# Work order
Your answer should be every line of the records that contains the word "agent".

# Material shown
* * * * * * * * *

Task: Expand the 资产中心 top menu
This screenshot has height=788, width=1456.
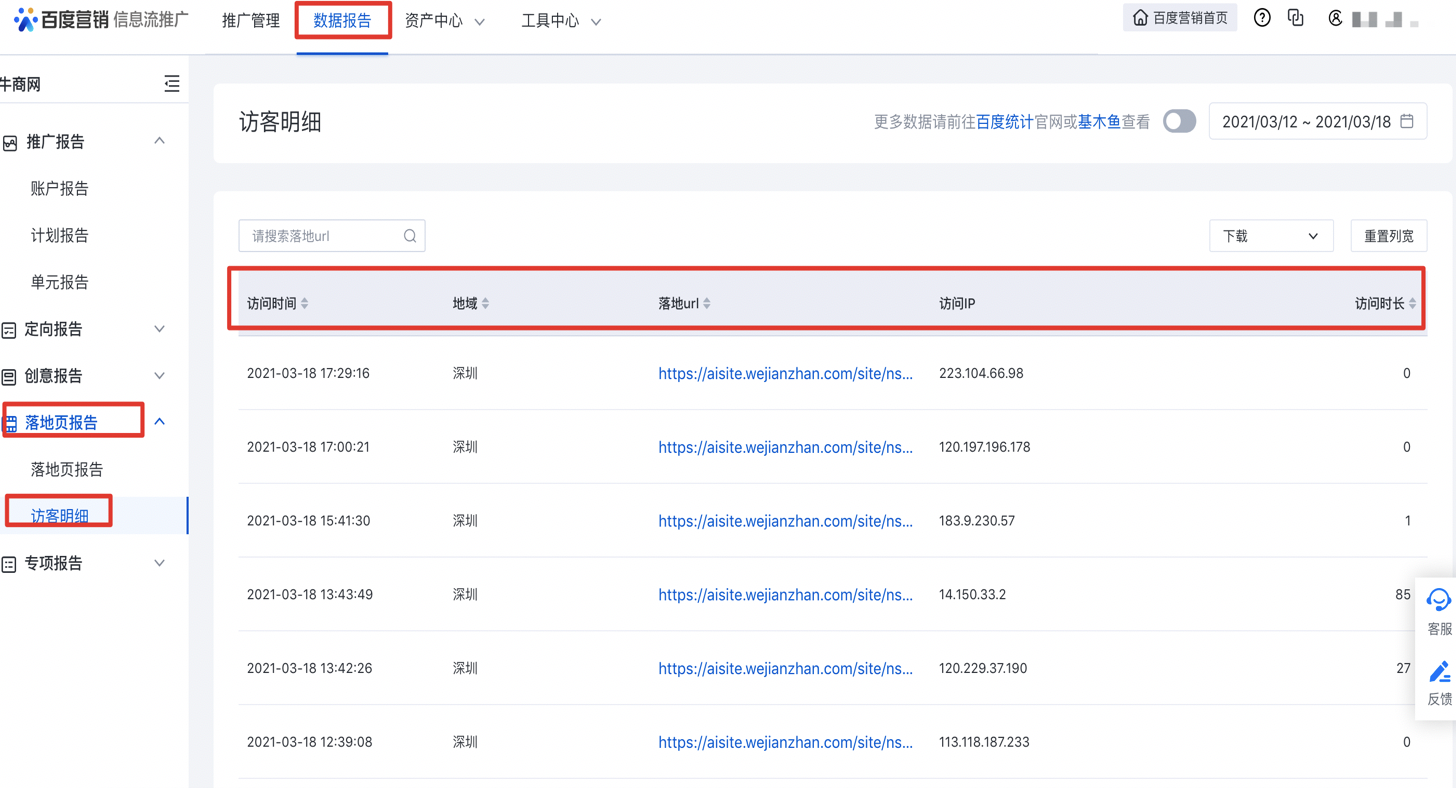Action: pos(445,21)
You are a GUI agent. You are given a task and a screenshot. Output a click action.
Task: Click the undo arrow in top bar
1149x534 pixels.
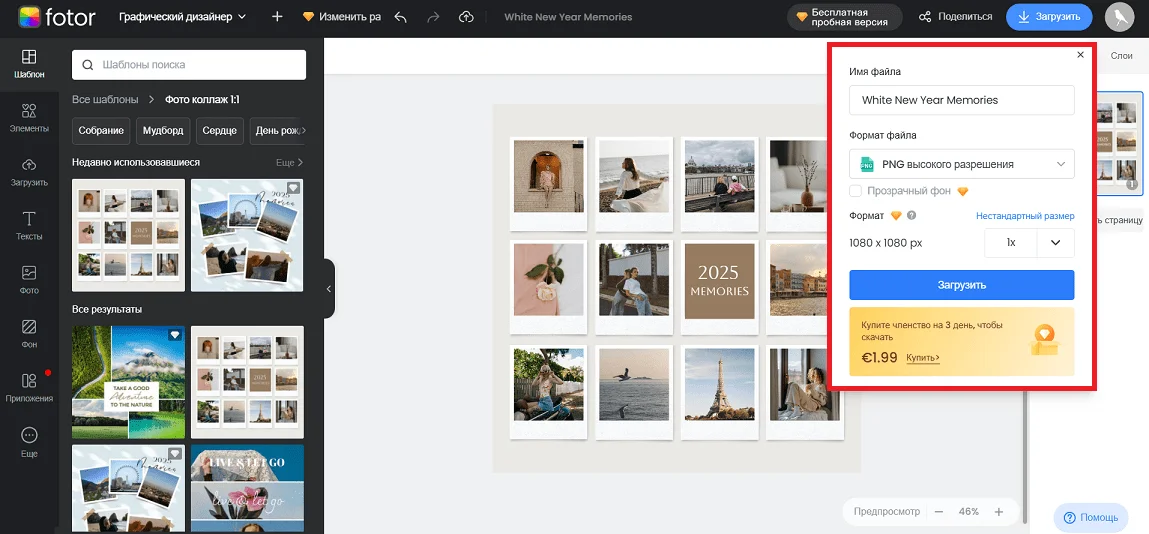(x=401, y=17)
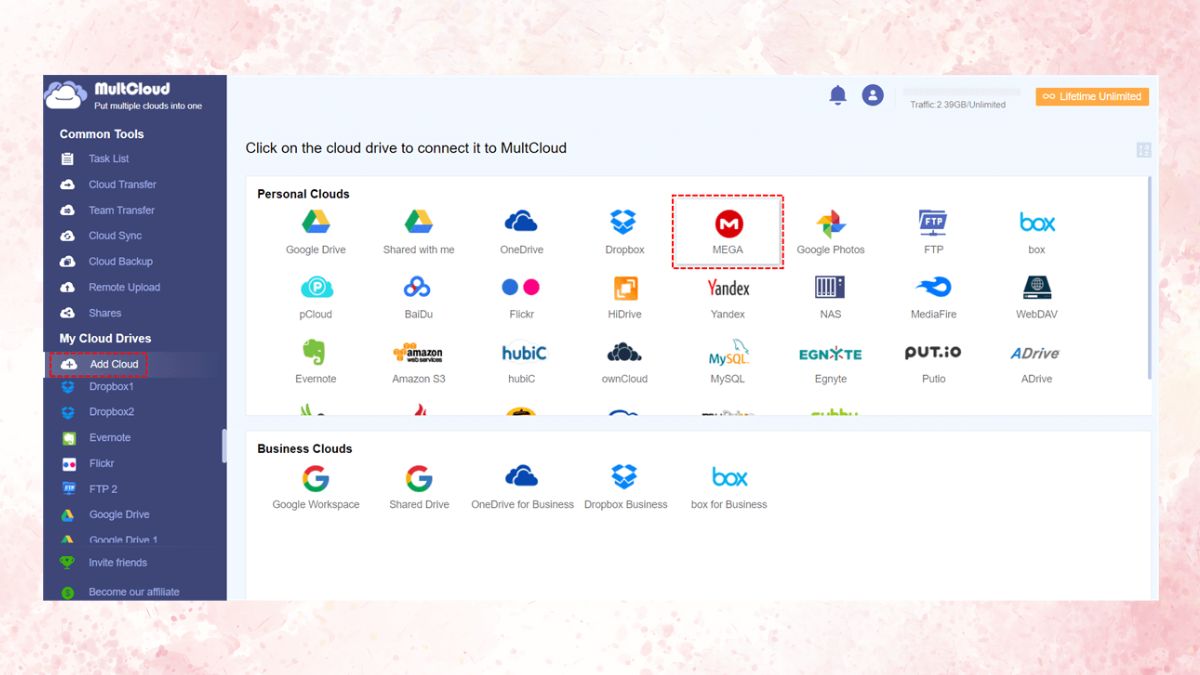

* * * * * * * * *

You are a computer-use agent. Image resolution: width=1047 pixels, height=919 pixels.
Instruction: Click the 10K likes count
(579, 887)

* * * * * * * * *

# Written answer
You are a GUI agent. You are given a task and a screenshot. Output a click action.
You are a computer-use agent. Image resolution: width=1047 pixels, height=919 pixels.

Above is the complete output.